*Problems*
A: In the opinion piece on Bernie Sanders and the workweek, who has joined Sanders to push for a 32-hour workweek?
B: Pick up the opinion piece on Bernie Sanders and the 32-hour workweek after its final sentence and keep writing it.

×

Sanders’ work week hypocrisy

Democratic socialist U.S. Sen. Bernie Sanders and United Auto Workers President Shawn Fain have joined forces to push a “32-hour workweek with no loss in pay.”

They essentially want a four-day work week, which the UAW demanded (but didn’t get) after striking against the Big Three automakers.

Now, the senator has introduced legislation to the same effect.

Yet, neither Sanders nor his union ally understand the damage they’ll do to the workers they claim to champion — and both are being hypocritical.

The dynamic duo blame “intense opposition from corporate America” and greed for the United States not having the policy in place already.

Yet both Sanders and Fain are apparently greedy themselves, since they oversee workplaces that violate the very policy they want to mandate nationwide.

At the time of this writing, the UAW has several career opportunities available. Nearly all the full-time jobs note that they are “Monday to Friday” for an “8-hour shift.” In other words, if you want to work for the United Auto Workers, you better be ready to work five days a week for at least 40 hours.

Records in a dataset
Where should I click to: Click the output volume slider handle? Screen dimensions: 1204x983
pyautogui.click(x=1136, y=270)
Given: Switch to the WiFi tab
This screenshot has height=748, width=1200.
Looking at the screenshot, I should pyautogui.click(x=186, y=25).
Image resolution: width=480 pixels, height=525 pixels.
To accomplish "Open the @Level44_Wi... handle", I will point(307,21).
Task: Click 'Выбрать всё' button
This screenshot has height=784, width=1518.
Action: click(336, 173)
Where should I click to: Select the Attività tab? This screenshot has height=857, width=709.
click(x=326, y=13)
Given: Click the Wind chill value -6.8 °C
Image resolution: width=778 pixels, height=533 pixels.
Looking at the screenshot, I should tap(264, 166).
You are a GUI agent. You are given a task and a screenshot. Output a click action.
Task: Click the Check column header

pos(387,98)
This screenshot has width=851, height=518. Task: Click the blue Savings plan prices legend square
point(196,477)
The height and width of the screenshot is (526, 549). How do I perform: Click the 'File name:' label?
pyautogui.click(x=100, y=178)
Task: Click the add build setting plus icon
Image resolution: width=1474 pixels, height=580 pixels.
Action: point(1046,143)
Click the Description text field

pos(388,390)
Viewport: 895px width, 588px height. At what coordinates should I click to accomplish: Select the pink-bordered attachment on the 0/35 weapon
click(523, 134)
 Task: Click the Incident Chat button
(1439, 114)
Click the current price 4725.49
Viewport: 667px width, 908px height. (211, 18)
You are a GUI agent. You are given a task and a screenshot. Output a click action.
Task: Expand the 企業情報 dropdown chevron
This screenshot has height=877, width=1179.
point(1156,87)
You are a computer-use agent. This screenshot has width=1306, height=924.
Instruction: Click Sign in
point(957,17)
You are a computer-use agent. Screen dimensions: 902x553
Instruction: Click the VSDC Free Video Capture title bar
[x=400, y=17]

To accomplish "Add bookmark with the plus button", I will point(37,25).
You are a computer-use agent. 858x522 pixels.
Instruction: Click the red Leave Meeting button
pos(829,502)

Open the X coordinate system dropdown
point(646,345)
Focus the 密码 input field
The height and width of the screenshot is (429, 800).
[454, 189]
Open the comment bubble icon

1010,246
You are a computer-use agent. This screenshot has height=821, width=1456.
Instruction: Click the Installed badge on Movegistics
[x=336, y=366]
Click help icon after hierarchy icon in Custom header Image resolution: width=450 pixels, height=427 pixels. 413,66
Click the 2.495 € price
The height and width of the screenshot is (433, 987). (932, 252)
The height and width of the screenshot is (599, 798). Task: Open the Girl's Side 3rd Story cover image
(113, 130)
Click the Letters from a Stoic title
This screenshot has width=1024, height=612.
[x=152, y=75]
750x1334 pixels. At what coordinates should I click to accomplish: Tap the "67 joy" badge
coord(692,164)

*Answers to the exercises*
A: United Auto Workers President Shawn Fain.

B:
As for Sanders, his public job applications are vague about how many actual workdays and hours he requires from his employees. But it’s notable that recent reviews from staff members frequently cite “long hours” and “long workweeks” among the cons of working for him. It’s not uncommon for Capitol Hill offices to have 40-, 50- or even 60-hour workweeks.

If Sanders and Fain believed fewer hours for the same pay makes sense, they would do it for the jobs they offer.

They want to force others to do what they refuse to do.

That’s hypocrisy.

It also shows that they don’t believe their own arguments. It seems a shorter work week only boosts productivity for other people’s jobs.

Besides their hypocrisy, Sanders and Fain have based their demands on a false reading of history. In a recent op-ed, they argued that, while productivity has risen, wages haven’t, and working hours haven’t dropped.

That’s wrong on both counts.

The typical American worker now works five fewer hours per week compared to the 1960s. And real household income is up by more than 30% in the last 40 years.

At the same time, the typical job is generally less physically taxing than it used to be.

Sanders and Fain say “nothing has changed” since the 1940s, but workers are better off in essentially every respect.

The question is why.

Americans have been working less and making more for decades, but not because of government intervention or unionization, which has plummeted. Rather, Americans are better off because of the free market.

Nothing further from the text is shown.